I’m Robert Meeropol now, but I was born Robert Rosenberg. My birth parents, Ethel and Julius Rosenberg, were executed in Sing-Sing prison on June 19th , 1953 when I was six. I believe my brother, Michael, and I are unique in American history. We are the only people to have both their parents executed by the government.

I was three when my parents were arrested and six when they were executed. How does a child who has just turned six understand such events? How does something like that affect a six-year-old?

My earliest distinct memories of my parents are of visiting them on death row. I have even clearer memories of the last week of my parents’ lives. On Monday June 15, 1953, when the Supreme Court adjourned for the summer, my parents were scheduled to die that Thursday. On Tuesday a special petition was presented to Justice Douglas as he left for vacation. On Wednesday Douglas stayed the execution and went on vacation. On Thursday the Supreme Court was recalled into special session. On Friday morning Douglas’ stay was overturned by a 6-3 vote. My parents were executed that evening, Friday June 19, one minute before sundown so as not to “desecrate” the Jewish Sabbath.

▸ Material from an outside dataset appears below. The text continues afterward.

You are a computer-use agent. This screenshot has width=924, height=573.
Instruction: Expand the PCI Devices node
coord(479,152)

I saw this on TV and heard about it on radio. My six year-old’s interpretation of these events was that the Supreme Court Justices asked my parents’ lawyer to give them ten reasons why my parents should not be killed and he did. So the Supreme Court stayed the execution. But then they recalled the court and asked the lawyer for an eleventh reason, and he was unable to provide it. So my parents were killed. I think I confused repeated radio references to “eleventh hour appeals” with giving an eleventh reason. I pretended not to understand so adults would not fuss over me, but I got the essence.

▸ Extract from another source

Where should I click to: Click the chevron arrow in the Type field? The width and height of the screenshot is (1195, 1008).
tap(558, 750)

What impact did this have on me? Clearly, I didn’t understand what was going on, but I had a sense that “they” were out there, “they” were very powerful, and “they” were attacking “us.” Of course I didn’t know exactly who “they” and “we” were. So I had a generalized sense of anxiety, an incomprehensible sword of Damocles hanging over me. I was frightened, angry and grew up with a suppressed need to attack those who had attacked my family. I survived because a supportive community surrounded me, but what about other children who do not have such a support system?

As far as I know no one has studied how the execution of an immediate family member impacts children. We don’t even know how many children have an immediate family member on death row in the United States today. Worse, we don’t know the effect that having a parent executed will have upon their impressionable lives, and the cost society may pay, for that impact. As far as I can tell no one has bothered to study this even though these children are all innocent victims of the state’s efforts to kill their loved ones.

And this disregard is matched by apparent indifference to the families of the executed. I was also unaware of their needs. But I’ve begun to redress that ignorance today. Although I’ve helped initiate the No Silence No Shame campaign, until today I knew almost no one who shared my experience outside of my immediate family. This is true even though I’ve been speaking publicly about my parents’ execution for over 30 years.

But I’ve spent the day with dozens of people who have endured one of the most emotionally painful experiences a human being can bear – the execution of an immediate family member. I’ve met my brothers and sisters of shared suffering. We’ve been isolated for too long. We’ve been silent for too long.

We have gathered here to end our isolation, and to proclaim to Texas, the USA and the World that we will bear our victimization in silence no longer.